Me gusta mi barrio porque las casas están pintadas de
colores, porque hay artesanos y artistas trabajando tras las rejas de sus
ventanas abiertas, porque una señora mayor con el pelo blanco y un delantal de
cuadros desenrolla la manguera que tiene arrollada en el zaguán de su casa -con
las molduras de las ventanas pintadas de verde y rosa- para regar el jardincito
que tiene frente a su puerta al cruzar la acera. Sonrío al salir o llegar a
casa porque paso al lado de un árbol que tiene macetas colgadas en su tronco,
porque siempre está Jacob -un perro callejero al que no le gustan las patatas
fritas- y el bendito cerro -el que custodia Nuestra (su, vuestra) Señora de
todos los Ángeles- para darme la bienvenida.
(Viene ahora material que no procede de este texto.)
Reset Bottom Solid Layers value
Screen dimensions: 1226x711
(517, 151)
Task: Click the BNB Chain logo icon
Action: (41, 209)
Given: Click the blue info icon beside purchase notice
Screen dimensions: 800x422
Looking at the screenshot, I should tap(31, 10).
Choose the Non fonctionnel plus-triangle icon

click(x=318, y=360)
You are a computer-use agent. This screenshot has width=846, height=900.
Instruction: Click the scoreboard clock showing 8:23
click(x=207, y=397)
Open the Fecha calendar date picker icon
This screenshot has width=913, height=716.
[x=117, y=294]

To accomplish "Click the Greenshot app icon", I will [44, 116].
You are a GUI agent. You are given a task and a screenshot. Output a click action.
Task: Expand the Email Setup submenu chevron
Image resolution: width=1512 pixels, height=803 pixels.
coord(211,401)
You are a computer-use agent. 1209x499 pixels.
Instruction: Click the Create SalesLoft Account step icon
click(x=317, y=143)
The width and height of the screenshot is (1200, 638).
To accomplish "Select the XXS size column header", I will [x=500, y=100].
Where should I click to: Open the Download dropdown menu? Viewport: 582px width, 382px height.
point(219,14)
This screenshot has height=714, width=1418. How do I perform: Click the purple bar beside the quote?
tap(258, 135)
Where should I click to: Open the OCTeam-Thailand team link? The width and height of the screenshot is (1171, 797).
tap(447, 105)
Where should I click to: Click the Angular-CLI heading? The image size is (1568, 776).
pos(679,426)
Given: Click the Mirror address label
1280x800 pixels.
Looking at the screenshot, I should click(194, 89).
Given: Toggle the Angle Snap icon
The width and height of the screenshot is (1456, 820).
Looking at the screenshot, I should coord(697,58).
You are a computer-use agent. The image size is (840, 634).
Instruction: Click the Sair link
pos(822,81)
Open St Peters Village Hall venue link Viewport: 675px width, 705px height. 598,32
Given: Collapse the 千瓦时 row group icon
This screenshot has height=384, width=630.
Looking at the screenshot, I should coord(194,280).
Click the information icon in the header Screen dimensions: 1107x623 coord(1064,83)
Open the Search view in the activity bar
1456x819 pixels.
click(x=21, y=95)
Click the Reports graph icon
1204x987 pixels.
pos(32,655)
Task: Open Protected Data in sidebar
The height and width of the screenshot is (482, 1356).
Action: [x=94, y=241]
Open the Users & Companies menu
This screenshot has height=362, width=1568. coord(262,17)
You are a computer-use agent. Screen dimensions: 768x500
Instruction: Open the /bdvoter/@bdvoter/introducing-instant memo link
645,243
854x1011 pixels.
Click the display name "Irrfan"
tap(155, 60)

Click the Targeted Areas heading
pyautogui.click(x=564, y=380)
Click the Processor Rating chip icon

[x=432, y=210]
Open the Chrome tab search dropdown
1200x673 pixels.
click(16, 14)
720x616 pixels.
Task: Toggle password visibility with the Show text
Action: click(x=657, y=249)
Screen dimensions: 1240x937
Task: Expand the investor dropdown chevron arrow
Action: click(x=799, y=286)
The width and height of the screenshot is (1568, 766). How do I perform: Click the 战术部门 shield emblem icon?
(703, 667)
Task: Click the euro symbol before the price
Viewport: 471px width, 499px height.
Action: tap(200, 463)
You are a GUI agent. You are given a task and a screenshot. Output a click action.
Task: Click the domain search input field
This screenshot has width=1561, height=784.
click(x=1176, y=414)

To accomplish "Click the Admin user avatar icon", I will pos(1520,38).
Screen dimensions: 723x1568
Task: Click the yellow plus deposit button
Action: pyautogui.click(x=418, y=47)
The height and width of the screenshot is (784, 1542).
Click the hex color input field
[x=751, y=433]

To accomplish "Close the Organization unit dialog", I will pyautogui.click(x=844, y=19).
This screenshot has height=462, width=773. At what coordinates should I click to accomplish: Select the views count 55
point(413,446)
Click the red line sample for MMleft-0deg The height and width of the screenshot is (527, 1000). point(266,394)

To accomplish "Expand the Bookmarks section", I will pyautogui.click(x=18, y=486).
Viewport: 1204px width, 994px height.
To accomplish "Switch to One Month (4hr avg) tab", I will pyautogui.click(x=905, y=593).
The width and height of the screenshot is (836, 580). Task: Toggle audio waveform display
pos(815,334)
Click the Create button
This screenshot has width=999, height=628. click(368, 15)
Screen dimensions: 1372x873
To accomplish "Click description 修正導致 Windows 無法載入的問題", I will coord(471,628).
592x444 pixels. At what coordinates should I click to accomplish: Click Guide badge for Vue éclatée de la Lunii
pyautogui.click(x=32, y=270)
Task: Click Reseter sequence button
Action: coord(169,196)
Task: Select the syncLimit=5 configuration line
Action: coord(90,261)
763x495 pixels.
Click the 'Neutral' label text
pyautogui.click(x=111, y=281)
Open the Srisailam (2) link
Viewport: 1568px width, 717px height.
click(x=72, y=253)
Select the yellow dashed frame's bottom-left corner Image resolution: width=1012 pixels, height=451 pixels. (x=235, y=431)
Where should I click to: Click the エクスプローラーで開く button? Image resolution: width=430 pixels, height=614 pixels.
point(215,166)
Me siento feliz porque a veces me
tumbo en mi terraza a ver atardecer y puedo escuchar el siseo de las hojas de
los árboles y el canto de los pájaros y los ladridos de los perros y nada más
que eso.
Me parece maravilloso que un vendedor ambulante con un carro
lleno de sandías y melones se dedique a trocear la fruta y meterla en vasitos
de plásticos intentando hacer una figura parecida a una flor en su coronación y
me lo venda a mil pesos con un tenedorcito de plástico y regalándome un “muchas gracias caserita, que le siente bien”,
y que esto haga que la intervención nefasta sobre el edificio patrimonial
frente al que se sitúa el vendedor no me parezca tan terrible.